The contrast that existed between Kinnaird and the often-opportunistic machine shows how the Democratic party is in one way stronger today than it was then. Like she always has, Democrats today take a defiant stand for something that looks out of reach, something called social justice. It’s not fun to be a North Carolina Democrat in 2013. Those of us who remain are here because we refuse to jettison our principles.

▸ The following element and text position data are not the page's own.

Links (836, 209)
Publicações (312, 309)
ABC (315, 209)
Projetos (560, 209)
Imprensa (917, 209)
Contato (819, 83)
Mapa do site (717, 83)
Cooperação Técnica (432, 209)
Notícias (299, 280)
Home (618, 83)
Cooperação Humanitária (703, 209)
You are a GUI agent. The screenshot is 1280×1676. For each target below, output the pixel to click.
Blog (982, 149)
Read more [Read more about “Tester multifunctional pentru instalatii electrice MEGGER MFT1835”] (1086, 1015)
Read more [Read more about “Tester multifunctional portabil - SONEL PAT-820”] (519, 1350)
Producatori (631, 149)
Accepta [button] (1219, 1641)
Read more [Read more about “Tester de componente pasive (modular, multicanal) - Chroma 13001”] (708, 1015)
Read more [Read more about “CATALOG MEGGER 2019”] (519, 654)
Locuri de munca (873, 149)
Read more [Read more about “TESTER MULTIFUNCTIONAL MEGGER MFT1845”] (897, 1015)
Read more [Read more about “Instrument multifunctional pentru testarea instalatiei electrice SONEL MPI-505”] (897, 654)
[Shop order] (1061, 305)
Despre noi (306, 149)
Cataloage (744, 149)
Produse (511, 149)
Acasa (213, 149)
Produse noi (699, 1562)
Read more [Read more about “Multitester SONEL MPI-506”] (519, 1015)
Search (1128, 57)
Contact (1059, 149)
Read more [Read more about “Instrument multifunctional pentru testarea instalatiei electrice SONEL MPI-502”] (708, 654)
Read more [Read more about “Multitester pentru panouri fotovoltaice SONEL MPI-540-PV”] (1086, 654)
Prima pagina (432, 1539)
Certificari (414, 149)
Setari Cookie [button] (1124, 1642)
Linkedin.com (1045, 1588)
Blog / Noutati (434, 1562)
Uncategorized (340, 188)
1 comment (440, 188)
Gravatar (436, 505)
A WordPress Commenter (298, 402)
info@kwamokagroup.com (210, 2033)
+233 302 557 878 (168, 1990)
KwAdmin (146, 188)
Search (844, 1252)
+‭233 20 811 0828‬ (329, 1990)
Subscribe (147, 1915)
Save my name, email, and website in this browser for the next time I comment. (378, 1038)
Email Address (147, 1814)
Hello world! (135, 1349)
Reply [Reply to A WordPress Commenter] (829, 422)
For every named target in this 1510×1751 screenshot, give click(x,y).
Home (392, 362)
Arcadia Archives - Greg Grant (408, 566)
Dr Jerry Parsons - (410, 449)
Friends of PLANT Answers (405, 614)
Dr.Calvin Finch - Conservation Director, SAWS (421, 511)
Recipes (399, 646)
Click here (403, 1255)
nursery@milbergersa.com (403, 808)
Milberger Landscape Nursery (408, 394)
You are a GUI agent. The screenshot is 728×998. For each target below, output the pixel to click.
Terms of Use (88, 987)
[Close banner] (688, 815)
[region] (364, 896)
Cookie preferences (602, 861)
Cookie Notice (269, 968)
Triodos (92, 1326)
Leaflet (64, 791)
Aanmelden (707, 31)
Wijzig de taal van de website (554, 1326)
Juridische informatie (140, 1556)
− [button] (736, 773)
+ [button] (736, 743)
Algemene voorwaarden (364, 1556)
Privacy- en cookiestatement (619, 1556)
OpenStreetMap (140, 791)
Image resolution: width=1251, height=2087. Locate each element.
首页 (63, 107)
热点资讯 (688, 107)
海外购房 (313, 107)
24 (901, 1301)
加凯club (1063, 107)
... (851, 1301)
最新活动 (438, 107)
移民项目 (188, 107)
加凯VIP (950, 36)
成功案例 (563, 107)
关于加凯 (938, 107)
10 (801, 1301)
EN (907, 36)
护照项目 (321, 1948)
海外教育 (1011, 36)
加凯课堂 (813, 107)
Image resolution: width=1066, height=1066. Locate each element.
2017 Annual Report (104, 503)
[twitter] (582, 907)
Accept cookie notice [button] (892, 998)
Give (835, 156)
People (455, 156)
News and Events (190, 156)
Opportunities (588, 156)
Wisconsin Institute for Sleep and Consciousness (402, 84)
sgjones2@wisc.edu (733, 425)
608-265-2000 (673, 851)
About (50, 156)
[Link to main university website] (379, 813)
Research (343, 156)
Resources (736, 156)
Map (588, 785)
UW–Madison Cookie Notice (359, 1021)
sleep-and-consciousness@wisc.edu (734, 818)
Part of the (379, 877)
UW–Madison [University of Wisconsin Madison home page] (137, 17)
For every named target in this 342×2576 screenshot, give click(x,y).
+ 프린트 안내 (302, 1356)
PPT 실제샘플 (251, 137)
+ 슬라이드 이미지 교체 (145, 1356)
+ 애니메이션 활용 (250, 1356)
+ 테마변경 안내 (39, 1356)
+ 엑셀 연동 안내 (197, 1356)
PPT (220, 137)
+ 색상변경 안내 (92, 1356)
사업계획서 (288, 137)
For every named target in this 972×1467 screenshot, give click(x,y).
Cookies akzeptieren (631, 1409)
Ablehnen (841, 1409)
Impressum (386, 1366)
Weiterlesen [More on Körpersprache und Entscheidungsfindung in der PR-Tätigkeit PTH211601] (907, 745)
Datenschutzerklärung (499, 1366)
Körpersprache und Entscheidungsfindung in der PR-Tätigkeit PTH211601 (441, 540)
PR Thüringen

In that sense, this is not Easley’s party, or Basnight’s, or Perdue’s; its soul resides with Ellie Kinnaird. Like she always has been, we aspire to be “advocate[s] for those with little hope.” From a partisan perspective, some Democrats see themselves in that position. With her tireless energy, former senator Kinnaird shows that they are wrong.


1 Comment

  1. Chris Telesca

    Ellie Kinnaird was always on the cutting edge. When she and Verla Insko pushed for verified voting after the 2000 and 2002 General Elections, their bill got changed into a study and they got pushed away. Then the 2004 General Election meltdown occurred, and the legislative leadership realized that they needed to make some changes. Ellie and Verla pushed for a great committee to really study the issue in late 2004/early 2005, and the result was one of the nation’s best election integrity bills.

    But Ellie Kinnaird, Verla Insko and other progressive leaders always had a hard time getting the leadership to realize that they needed to go beyond what was safe (what their consultants and big donors wanted them to do) and become real advocates for the majority of North Carolinians. Ellie Kinnaird realizes that she – and all the other folks elected to the legislature, Council of State, etc – are public servants. They serve the public. It’s not about getting elected to office so you can funnel taxpayer money to some business run by your biggest donor. Ellie and a few others know that. Democrats won’t get back into the majority in this state until many more of them – and the consultants they hire – realize that as well!